Ironi Nahariya guard Michael Umeh scored 16 points in last night’s 76-70 win over Maccabi Tel Aviv and Devin Smith (left) in BSL action.
(photo credit: ERAN LUF)
Ironi Nahariya's European campaign is in danger of ending prematurely after the Shin Bet (The Israel Security Agency) notified the club on Tuesday that it refuses to approve the team's trip to Gaziantep, Turkey for next week's Europe Cup round of 16 second leg.
Nahariya won the first leg in Israel by 21 points last week (96-75), but that victory could end up proving to be meaningless as a failure to show up for the return leg next Wednesday would send Gaziantep through to the next round by default.
Gaziantep is located around 50 kilometers from the border with Syria and the area has suffered repeatedly from both Kurdish and Islamic extremist insurgents over the past year, The Shin Bet is responsible for the safety of all Israeli teams while competing abroad and believes Nahariya could become a target in Gaziantep.
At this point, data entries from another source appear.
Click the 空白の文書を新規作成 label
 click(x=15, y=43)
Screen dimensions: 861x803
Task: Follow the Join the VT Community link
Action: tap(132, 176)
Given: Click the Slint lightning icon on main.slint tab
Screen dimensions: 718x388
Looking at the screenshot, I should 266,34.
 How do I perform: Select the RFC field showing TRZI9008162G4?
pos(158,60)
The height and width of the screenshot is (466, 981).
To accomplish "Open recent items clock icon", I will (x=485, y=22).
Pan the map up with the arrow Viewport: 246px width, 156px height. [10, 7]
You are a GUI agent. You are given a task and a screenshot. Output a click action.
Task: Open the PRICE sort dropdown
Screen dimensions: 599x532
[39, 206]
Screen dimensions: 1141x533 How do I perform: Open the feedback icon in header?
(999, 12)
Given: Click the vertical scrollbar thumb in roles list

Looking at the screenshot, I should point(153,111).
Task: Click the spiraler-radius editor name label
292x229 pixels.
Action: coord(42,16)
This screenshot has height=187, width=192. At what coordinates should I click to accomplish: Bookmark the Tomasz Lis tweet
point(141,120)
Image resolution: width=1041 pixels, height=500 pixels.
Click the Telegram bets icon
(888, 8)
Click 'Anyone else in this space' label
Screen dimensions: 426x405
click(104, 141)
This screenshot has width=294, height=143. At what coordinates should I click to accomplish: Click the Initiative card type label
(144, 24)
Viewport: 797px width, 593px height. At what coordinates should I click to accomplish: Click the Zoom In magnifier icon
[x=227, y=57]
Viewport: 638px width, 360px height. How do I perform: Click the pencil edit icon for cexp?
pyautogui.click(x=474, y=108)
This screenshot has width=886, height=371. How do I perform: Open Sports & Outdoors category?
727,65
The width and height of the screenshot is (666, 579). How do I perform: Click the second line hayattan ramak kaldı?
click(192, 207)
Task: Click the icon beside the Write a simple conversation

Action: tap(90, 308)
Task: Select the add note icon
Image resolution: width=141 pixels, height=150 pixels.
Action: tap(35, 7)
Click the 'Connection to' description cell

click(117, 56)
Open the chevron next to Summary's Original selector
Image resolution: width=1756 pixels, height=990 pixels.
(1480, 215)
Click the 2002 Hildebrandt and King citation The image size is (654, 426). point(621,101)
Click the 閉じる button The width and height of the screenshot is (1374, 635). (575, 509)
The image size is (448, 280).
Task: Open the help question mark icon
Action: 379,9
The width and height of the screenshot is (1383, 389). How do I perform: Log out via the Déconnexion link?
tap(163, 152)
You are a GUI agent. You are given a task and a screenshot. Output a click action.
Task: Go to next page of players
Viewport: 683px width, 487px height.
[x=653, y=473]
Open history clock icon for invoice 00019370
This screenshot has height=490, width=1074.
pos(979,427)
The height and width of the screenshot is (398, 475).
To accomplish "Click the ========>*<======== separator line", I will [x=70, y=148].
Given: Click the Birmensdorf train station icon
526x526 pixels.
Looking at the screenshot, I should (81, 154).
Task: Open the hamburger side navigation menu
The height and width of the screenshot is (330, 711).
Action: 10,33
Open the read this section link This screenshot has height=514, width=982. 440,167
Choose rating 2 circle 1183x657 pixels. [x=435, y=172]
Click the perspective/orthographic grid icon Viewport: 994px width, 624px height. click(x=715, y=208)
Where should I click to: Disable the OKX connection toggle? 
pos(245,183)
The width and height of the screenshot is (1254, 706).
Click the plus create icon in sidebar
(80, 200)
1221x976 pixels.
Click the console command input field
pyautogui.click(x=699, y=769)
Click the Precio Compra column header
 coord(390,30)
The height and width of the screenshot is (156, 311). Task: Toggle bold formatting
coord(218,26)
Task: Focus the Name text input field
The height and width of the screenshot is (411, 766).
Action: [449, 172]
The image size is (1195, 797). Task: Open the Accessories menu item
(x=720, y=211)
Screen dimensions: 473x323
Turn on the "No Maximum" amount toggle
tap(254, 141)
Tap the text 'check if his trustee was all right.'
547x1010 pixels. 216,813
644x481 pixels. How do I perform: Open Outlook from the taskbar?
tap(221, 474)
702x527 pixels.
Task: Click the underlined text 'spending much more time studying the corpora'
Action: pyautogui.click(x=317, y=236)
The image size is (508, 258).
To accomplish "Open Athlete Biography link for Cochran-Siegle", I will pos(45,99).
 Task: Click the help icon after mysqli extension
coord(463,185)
Nahariya appealed to FIBA Europe to move the game to another location, but European basketball's governing body refused to do so. Minister of Culture and Sport Miri Regev has been part of the efforts to try and relocate the game, but believes that the Shin Bet can find a solution which would allow Nahariya to play the second leg even if it takes place in Gaziantep.
"Due to the far reaching consequences of Ironi Nahariya not showing up for the game should the request to change the host venue be rejected, the Ministry of Sport asks those responsible for security to consider different options," read a Ministry of Culture and Sport statement.
The Israel Basketball Association said that FIBA's security adviser Boris Kowing is constantly in touch with Turkish officials and that teams playing in Gaziantep receive increased security during their entire stay.
"The IBA understands Ironi Nahariya's concerns, but it agrees with the Ministry of Culture and Sport that an Israeli team must travel to any game in Europe, when it is clear to everyone that not showing up for a game could have far-reaching ramifications for Israeli basketball and Israeli sport as a whole," read an IBA statement.